§ **What the task asks**
The response must reproduce every record in full.

* * *

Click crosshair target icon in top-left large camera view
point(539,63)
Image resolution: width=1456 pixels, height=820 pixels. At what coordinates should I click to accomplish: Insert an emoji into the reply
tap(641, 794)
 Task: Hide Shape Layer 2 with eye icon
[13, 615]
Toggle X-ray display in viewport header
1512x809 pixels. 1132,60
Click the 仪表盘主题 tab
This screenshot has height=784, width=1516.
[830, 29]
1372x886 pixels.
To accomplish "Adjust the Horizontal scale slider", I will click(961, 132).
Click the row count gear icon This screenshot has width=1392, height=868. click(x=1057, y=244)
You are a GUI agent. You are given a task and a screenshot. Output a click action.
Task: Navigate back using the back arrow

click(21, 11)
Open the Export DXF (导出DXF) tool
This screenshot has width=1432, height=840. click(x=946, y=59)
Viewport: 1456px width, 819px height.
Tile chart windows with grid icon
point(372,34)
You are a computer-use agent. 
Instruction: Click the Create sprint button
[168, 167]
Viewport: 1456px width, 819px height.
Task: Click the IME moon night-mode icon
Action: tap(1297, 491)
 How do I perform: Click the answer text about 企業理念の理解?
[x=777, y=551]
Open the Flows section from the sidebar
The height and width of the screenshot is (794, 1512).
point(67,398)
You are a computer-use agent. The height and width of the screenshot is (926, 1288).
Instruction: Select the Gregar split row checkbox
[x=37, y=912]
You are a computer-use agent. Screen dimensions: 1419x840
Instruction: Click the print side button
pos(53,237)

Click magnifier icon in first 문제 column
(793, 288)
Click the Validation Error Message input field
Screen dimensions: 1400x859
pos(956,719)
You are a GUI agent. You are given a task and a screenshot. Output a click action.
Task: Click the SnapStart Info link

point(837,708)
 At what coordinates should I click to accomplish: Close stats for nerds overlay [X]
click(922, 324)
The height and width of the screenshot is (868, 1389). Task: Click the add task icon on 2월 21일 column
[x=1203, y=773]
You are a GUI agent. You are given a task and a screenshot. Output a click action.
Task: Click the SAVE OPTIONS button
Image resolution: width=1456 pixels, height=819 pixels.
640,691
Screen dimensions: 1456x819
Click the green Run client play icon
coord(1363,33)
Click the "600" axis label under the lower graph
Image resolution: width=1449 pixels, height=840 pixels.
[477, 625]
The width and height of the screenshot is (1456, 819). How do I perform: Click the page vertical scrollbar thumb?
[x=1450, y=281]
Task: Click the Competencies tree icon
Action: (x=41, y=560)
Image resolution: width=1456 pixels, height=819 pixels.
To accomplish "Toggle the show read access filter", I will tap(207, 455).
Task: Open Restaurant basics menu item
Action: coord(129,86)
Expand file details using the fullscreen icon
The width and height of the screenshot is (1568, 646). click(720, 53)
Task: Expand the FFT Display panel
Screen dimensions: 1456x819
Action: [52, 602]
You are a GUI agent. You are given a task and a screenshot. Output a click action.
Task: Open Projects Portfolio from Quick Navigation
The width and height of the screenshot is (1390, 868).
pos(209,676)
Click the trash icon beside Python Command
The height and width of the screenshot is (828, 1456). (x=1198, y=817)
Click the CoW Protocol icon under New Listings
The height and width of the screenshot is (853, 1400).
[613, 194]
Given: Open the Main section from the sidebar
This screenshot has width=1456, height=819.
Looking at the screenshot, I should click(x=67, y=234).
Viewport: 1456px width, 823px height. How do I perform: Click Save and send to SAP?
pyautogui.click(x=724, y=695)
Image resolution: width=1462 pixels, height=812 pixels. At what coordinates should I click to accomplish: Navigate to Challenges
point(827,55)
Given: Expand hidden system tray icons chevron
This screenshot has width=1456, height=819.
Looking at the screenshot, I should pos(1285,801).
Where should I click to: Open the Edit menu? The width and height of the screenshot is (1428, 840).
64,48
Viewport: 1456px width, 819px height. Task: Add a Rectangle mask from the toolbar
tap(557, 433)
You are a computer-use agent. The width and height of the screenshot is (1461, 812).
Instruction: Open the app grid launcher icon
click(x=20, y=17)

* * *

§ **Written response**
Click crosshair target icon in top-left large camera view
point(539,63)
Image resolution: width=1456 pixels, height=820 pixels. At what coordinates should I click to accomplish: Insert an emoji into the reply
tap(641, 794)
 Task: Hide Shape Layer 2 with eye icon
[13, 615]
Toggle X-ray display in viewport header
1512x809 pixels. 1132,60
Click the 仪表盘主题 tab
This screenshot has height=784, width=1516.
[830, 29]
1372x886 pixels.
To accomplish "Adjust the Horizontal scale slider", I will click(961, 132).
Click the row count gear icon This screenshot has width=1392, height=868. click(x=1057, y=244)
You are a GUI agent. You are given a task and a screenshot. Output a click action.
Task: Navigate back using the back arrow

click(21, 11)
Open the Export DXF (导出DXF) tool
This screenshot has width=1432, height=840. click(x=946, y=59)
Viewport: 1456px width, 819px height.
Tile chart windows with grid icon
point(372,34)
You are a computer-use agent. 
Instruction: Click the Create sprint button
[168, 167]
Viewport: 1456px width, 819px height.
Task: Click the IME moon night-mode icon
Action: tap(1297, 491)
 How do I perform: Click the answer text about 企業理念の理解?
[x=777, y=551]
Open the Flows section from the sidebar
The height and width of the screenshot is (794, 1512).
point(67,398)
You are a computer-use agent. The height and width of the screenshot is (926, 1288).
Instruction: Select the Gregar split row checkbox
[x=37, y=912]
You are a computer-use agent. Screen dimensions: 1419x840
Instruction: Click the print side button
pos(53,237)

Click magnifier icon in first 문제 column
(793, 288)
Click the Validation Error Message input field
Screen dimensions: 1400x859
pos(956,719)
You are a GUI agent. You are given a task and a screenshot. Output a click action.
Task: Click the SnapStart Info link

point(837,708)
 At what coordinates should I click to accomplish: Close stats for nerds overlay [X]
click(922, 324)
The height and width of the screenshot is (868, 1389). Task: Click the add task icon on 2월 21일 column
[x=1203, y=773]
You are a GUI agent. You are given a task and a screenshot. Output a click action.
Task: Click the SAVE OPTIONS button
Image resolution: width=1456 pixels, height=819 pixels.
640,691
Screen dimensions: 1456x819
Click the green Run client play icon
coord(1363,33)
Click the "600" axis label under the lower graph
Image resolution: width=1449 pixels, height=840 pixels.
[477, 625]
The width and height of the screenshot is (1456, 819). How do I perform: Click the page vertical scrollbar thumb?
[x=1450, y=281]
Task: Click the Competencies tree icon
Action: (x=41, y=560)
Image resolution: width=1456 pixels, height=819 pixels.
To accomplish "Toggle the show read access filter", I will tap(207, 455).
Task: Open Restaurant basics menu item
Action: coord(129,86)
Expand file details using the fullscreen icon
The width and height of the screenshot is (1568, 646). click(720, 53)
Task: Expand the FFT Display panel
Screen dimensions: 1456x819
Action: [52, 602]
You are a GUI agent. You are given a task and a screenshot. Output a click action.
Task: Open Projects Portfolio from Quick Navigation
The width and height of the screenshot is (1390, 868).
pos(209,676)
Click the trash icon beside Python Command
The height and width of the screenshot is (828, 1456). (x=1198, y=817)
Click the CoW Protocol icon under New Listings
The height and width of the screenshot is (853, 1400).
[613, 194]
Given: Open the Main section from the sidebar
This screenshot has width=1456, height=819.
Looking at the screenshot, I should click(x=67, y=234).
Viewport: 1456px width, 823px height. How do I perform: Click Save and send to SAP?
pyautogui.click(x=724, y=695)
Image resolution: width=1462 pixels, height=812 pixels. At what coordinates should I click to accomplish: Navigate to Challenges
point(827,55)
Given: Expand hidden system tray icons chevron
This screenshot has width=1456, height=819.
Looking at the screenshot, I should pos(1285,801).
Where should I click to: Open the Edit menu? The width and height of the screenshot is (1428, 840).
64,48
Viewport: 1456px width, 819px height. Task: Add a Rectangle mask from the toolbar
tap(557, 433)
You are a computer-use agent. The width and height of the screenshot is (1461, 812).
Instruction: Open the app grid launcher icon
click(x=20, y=17)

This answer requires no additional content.